January 22nd - The Making of Legends
23 Jan 2004
How I became part of one of the World's most famous circuses.
The meeting was supposed to be with the Environment and Foreign Ministers; the former was off sick and the latter abroad but dozens of journalists were there, nonetheless, to hear Kerim Hassan announce that his group, the National Association for the Protection of the Environment and Children, is about to bring one of the most famous circuses in the world to perform in Babylon and Diyalla.

And he smiled and gestured towards me.

And all the cameras pointed my way.

“Um… hello. Yes, we just came to meet the Environment Minister actually and talk about the organisation that Dr Husni and I are part of.”

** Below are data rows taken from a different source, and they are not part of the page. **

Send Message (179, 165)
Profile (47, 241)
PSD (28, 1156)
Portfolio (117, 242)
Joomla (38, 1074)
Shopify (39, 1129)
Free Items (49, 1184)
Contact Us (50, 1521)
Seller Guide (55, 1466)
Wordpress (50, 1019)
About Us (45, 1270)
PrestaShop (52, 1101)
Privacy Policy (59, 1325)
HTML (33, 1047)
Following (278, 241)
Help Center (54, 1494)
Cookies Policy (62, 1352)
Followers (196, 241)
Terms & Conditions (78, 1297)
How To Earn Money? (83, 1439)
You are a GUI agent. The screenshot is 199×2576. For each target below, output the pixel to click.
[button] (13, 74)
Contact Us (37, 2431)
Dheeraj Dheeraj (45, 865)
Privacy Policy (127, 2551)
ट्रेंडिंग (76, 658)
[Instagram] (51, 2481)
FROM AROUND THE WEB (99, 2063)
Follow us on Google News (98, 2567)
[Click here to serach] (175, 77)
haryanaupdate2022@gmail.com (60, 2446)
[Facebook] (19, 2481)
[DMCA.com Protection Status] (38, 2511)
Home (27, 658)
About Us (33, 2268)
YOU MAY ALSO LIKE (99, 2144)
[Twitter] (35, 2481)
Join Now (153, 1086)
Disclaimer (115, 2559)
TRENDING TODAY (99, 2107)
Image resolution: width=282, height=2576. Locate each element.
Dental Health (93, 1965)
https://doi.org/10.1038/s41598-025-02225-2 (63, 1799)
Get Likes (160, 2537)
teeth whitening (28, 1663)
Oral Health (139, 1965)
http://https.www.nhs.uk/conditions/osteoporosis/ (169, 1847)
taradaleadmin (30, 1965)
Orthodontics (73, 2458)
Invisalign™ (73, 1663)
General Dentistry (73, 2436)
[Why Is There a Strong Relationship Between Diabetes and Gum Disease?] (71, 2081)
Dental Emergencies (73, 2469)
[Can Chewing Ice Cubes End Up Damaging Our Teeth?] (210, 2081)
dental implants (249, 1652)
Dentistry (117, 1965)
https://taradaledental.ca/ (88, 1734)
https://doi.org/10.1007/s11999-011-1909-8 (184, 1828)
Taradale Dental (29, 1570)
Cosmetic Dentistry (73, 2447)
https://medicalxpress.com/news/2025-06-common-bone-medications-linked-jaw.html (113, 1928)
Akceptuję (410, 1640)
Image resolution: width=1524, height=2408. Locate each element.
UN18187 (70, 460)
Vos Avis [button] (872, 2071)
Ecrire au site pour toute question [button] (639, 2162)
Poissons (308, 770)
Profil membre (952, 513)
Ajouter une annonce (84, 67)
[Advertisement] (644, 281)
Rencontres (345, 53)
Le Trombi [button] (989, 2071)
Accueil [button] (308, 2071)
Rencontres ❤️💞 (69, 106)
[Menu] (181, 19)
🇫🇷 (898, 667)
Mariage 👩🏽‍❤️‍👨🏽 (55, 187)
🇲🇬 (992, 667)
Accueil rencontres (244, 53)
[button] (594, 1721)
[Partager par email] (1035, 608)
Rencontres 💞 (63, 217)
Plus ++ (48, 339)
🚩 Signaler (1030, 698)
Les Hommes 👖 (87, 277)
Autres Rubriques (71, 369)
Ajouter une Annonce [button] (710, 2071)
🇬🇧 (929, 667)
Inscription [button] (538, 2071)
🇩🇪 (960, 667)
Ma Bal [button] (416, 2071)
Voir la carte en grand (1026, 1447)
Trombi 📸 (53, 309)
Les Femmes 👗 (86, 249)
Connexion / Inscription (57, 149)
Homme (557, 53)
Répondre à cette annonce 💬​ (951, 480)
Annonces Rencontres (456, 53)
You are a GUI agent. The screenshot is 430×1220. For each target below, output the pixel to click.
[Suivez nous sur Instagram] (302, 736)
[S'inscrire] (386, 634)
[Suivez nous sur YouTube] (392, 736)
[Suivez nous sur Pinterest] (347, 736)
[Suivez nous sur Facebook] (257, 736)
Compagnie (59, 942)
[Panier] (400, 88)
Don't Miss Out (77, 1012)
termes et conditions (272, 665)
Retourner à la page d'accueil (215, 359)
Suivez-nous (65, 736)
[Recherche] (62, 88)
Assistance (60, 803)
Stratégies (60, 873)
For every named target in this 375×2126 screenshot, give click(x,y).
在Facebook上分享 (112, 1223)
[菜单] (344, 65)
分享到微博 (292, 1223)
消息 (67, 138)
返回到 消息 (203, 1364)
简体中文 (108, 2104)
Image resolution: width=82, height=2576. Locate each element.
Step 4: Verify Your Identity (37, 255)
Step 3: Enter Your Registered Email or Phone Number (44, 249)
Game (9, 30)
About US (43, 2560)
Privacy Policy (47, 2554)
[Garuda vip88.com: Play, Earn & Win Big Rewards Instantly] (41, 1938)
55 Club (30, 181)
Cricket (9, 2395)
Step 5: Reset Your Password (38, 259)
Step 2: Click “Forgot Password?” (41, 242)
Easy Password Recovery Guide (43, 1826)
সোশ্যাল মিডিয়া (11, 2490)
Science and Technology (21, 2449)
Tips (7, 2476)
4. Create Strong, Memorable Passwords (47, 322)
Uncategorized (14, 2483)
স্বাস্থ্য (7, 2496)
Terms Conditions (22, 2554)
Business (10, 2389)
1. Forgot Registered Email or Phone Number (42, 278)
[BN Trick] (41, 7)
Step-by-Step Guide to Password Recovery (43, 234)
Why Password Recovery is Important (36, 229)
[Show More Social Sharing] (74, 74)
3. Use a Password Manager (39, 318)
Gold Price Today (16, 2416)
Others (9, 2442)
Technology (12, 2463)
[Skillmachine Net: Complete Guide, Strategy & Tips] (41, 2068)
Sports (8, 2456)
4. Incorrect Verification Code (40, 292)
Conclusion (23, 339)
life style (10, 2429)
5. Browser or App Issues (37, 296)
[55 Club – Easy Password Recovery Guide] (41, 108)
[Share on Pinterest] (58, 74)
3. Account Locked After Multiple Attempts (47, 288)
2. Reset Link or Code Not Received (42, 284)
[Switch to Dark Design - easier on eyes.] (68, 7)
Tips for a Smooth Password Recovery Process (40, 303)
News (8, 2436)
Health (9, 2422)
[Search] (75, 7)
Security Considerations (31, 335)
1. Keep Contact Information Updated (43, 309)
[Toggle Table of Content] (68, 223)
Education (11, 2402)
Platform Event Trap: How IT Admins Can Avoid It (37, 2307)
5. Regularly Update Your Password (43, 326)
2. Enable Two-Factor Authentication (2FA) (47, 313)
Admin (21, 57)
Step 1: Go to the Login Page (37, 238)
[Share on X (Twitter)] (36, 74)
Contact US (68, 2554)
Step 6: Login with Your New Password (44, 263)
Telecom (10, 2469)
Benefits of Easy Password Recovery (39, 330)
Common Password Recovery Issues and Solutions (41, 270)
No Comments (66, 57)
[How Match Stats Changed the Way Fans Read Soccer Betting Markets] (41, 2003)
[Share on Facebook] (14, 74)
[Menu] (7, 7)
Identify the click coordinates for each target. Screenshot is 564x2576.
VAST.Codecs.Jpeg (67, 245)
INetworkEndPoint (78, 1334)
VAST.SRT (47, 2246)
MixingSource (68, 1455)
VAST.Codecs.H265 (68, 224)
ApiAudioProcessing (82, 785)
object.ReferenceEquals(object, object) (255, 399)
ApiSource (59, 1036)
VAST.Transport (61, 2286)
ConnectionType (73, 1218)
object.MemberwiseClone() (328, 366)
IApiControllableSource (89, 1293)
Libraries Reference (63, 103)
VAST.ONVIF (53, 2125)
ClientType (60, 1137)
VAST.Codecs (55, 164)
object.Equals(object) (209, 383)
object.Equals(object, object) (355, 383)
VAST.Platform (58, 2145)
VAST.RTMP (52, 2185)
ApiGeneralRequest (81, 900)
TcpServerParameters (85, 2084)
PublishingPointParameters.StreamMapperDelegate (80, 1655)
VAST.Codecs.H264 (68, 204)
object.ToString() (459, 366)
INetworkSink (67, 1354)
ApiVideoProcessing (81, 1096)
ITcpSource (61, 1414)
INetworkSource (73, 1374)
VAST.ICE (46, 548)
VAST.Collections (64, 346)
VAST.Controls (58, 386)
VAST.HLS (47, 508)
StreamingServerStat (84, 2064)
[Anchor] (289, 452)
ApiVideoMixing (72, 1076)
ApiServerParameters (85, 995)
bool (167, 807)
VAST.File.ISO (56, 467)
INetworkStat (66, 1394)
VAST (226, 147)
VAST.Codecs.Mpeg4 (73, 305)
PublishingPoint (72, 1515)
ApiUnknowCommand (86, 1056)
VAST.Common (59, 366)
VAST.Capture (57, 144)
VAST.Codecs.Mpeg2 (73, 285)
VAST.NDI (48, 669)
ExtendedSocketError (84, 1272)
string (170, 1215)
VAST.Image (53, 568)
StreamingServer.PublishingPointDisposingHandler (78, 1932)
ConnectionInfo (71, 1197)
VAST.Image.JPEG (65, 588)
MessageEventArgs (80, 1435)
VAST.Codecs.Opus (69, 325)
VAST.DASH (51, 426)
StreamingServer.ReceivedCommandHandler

It’s pure wilful exaggeration. He’s seen us perform. He knows we’re four people with varying levels of skill but plenty of colour and life, which the kids enjoy and get a lot out of and that’s the end of it.

Then we met the Iraqi journalist who saw us perform last week at the Al Talia theatre, Luis, who’s French, did an interview in Spanish with him. The reporter asked him how many countries have you been to. He used the word ‘tu’, which is singular. How many countries had Luis personally, individually been to? He gave a rough guess.

What he meant by the question, and the way he interpreted the reply, was the number of countries the circus group had been to, transforming us into an internationally renowned troupe of performers with a tour of 26 countries behind us.

Oops.

One might’ve thought the name “circus2iraq” would have given a clue to how many countries we’d been to but he’d hurdled the obvious by writing that we’d changed our name to that in honour of the Iraqi people. Now he wanted to know what our name had been before.

“I’ve no idea,” I said, in English. “He invented the international circus troupe, he’s going to have to invent a name for it as well.”

Husni declined to translate. He said he didn’t want to upset the man by telling him that he had his story completely arse-backwards. This is the stuff that news is made of. This is how I became part of a world famous travelling circus.

If you could turn this kind of comedy into a 5 minute clowning act without language, maybe we really would be one of the most famous circuses in the world.